De cet Abîme, l’humanité a sans doute l’obscure expérience dès son premier jour ; c’est, sans doute, cette expérience qui signe et scelle sa sortie de la simple animalité. « L’homme est un animal inconsciemment philosophique, qui s’est posé les questions de la philosophie longtemps avant que la philosophie n’existe comme réflexion explicite ; et il est un animal poétique, qui a fourni dans l’imaginaire la réponse à ces questions [5]. » Naissance, mort, rêve, désir, hasard, prolifération indéfinie des étants, identité et altérité des sujets, immensité de l’espace, retour des saisons et irréversibilité du temps : en un sens nommés, désignés, saisis depuis toujours dans et par le langage, en un autre sens toujours aussi neufs, aussi autres, aussi au-delà. Manifestation elle-même de l’émergence de l’être, l’humanité rompt dès le départ la simple régulation biologique, apparemment et à nos yeux « fermée sur elle-même ». L’homme est le seul vivant à rompre la clôture informationnelle/ représentative/cognitive dans et par laquelle est tout autre vivant.

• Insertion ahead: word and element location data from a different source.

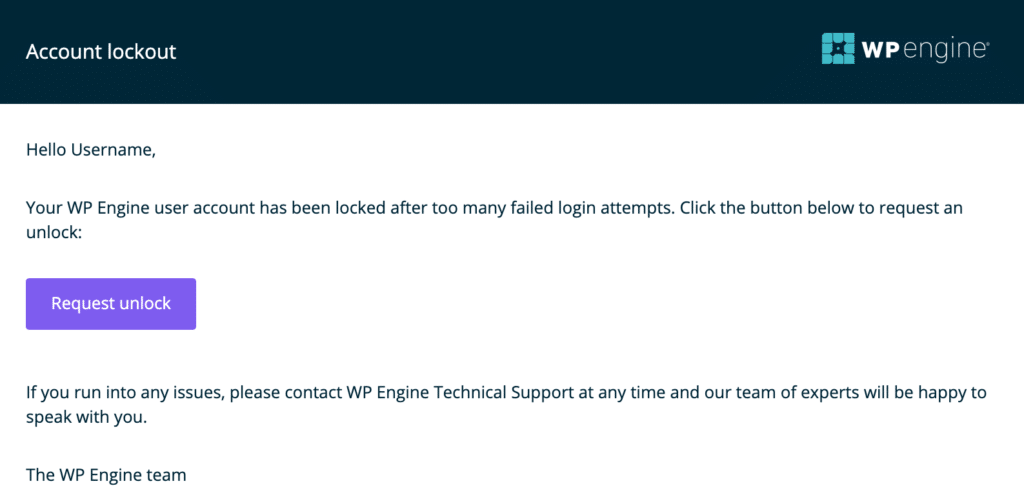Click The WP Engine team signature

point(106,475)
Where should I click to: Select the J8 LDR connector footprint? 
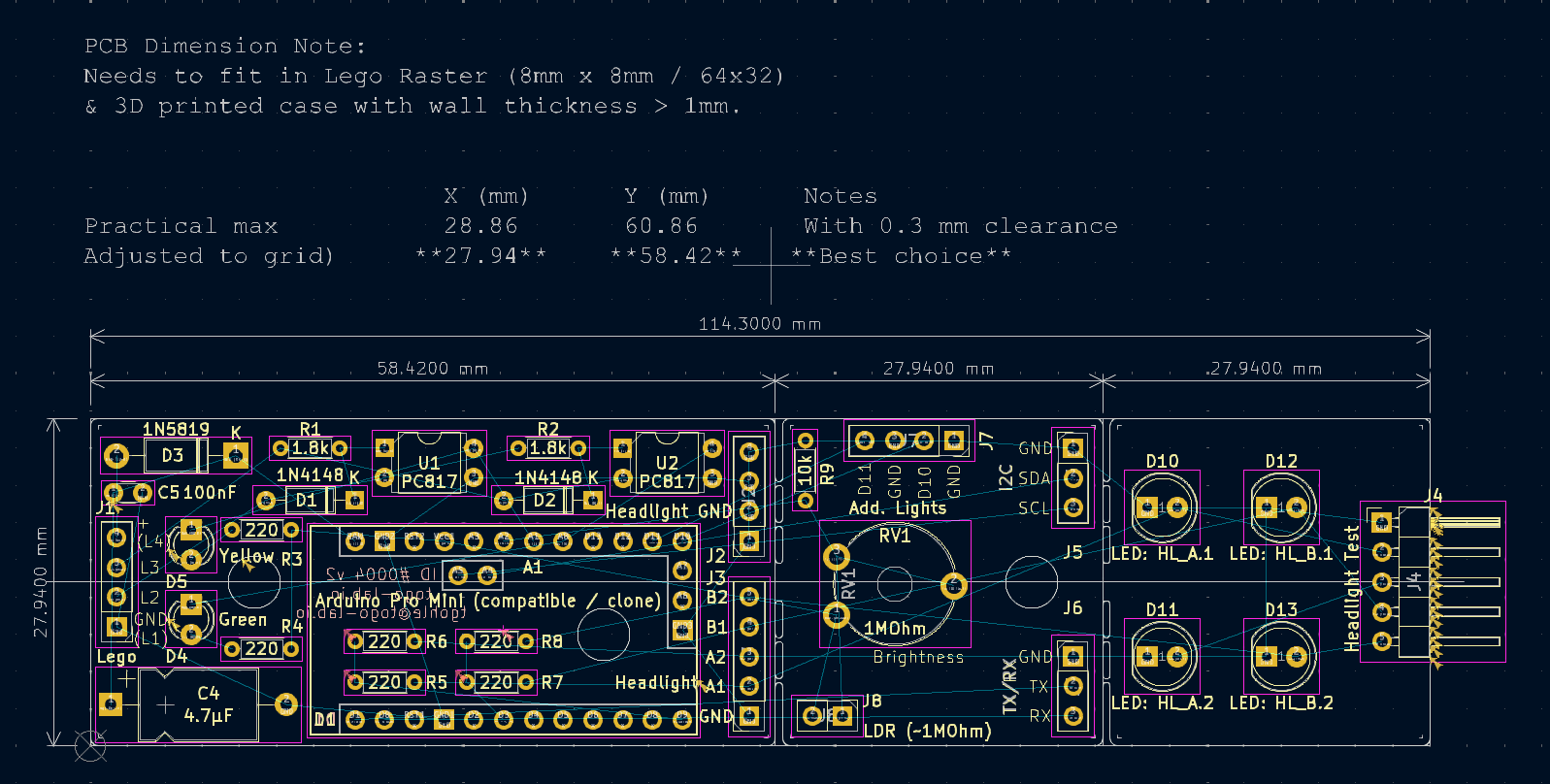click(827, 716)
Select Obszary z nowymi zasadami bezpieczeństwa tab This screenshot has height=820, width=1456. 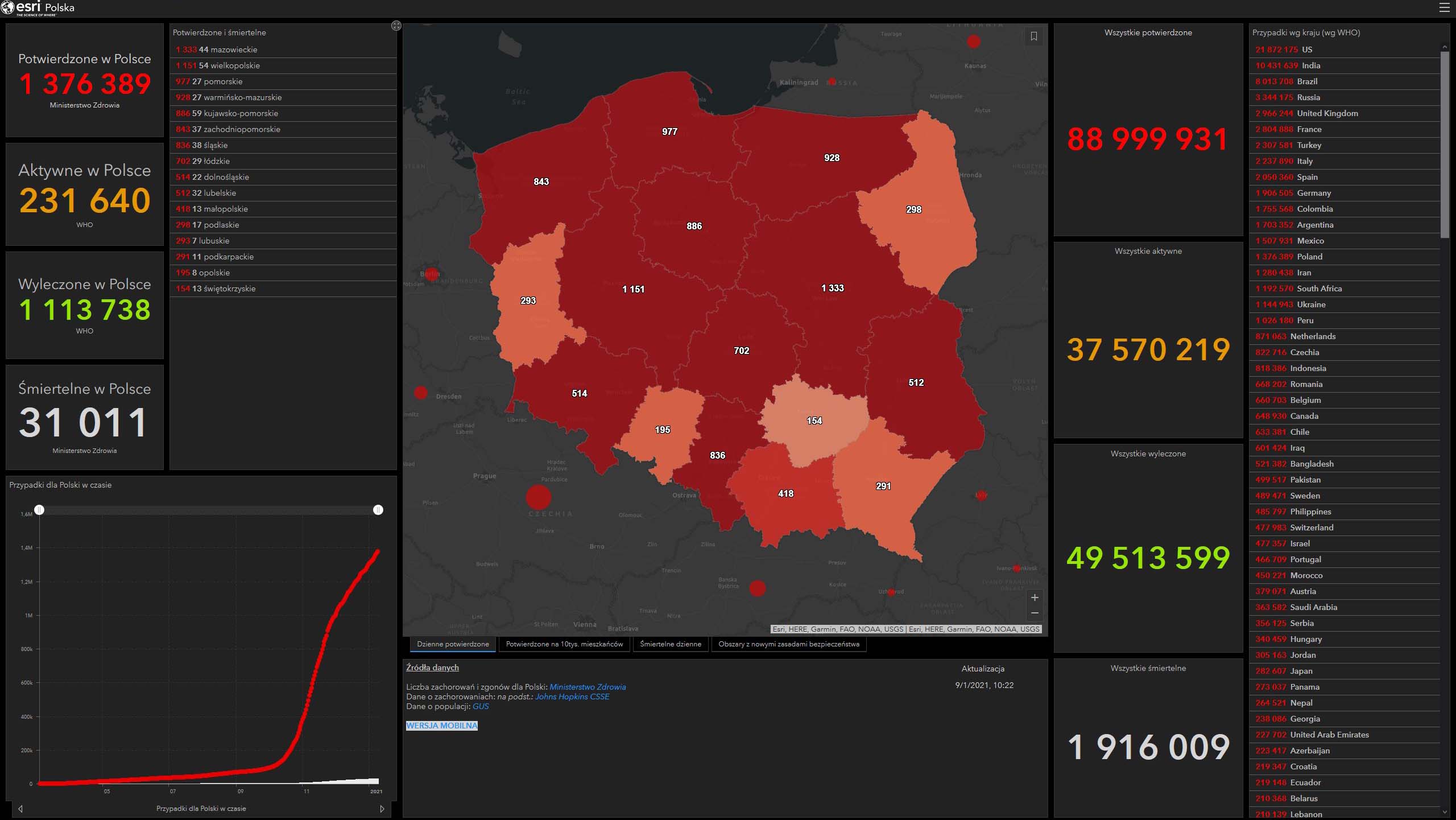[x=788, y=644]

Simultanément, dans une scission absolue et une absolue solidarité, surgissent la monade psychique, essentiellement « folle », a-réelle, création une fois pour toutes et source d’une création perpétuellement continuée, l’ Abîme en nous-mêmes, flux représentatif/affectif/intentionnel indéterminé et immaîtrisable, psyché en elle-même radicalement inapte à la vie, et le social-historique, création une fois pour toutes de la signification et de l’institution, source d’une création continuée, l’Abîme comme imaginaire social ou société instituante, origine de la création comme histoire, de la création/destruction des significations et des institutions particulières. La monade psychique ne saurait survivre un instant si elle ne subissait pas sa socialisation violente et forcée ; c’est par la fabrication sociale de l’individu que l’institution rend possible la vie du sujet humain et sa propre vie comme institution. Et la sève de la monade psychique, qui ne tarit jamais, une fois prise dans un espace socialement institué et formée par un langage, des objets, des idées, des normes qu’elle ne saurait jamais produire elle-même, contribue à nourrir la création historique.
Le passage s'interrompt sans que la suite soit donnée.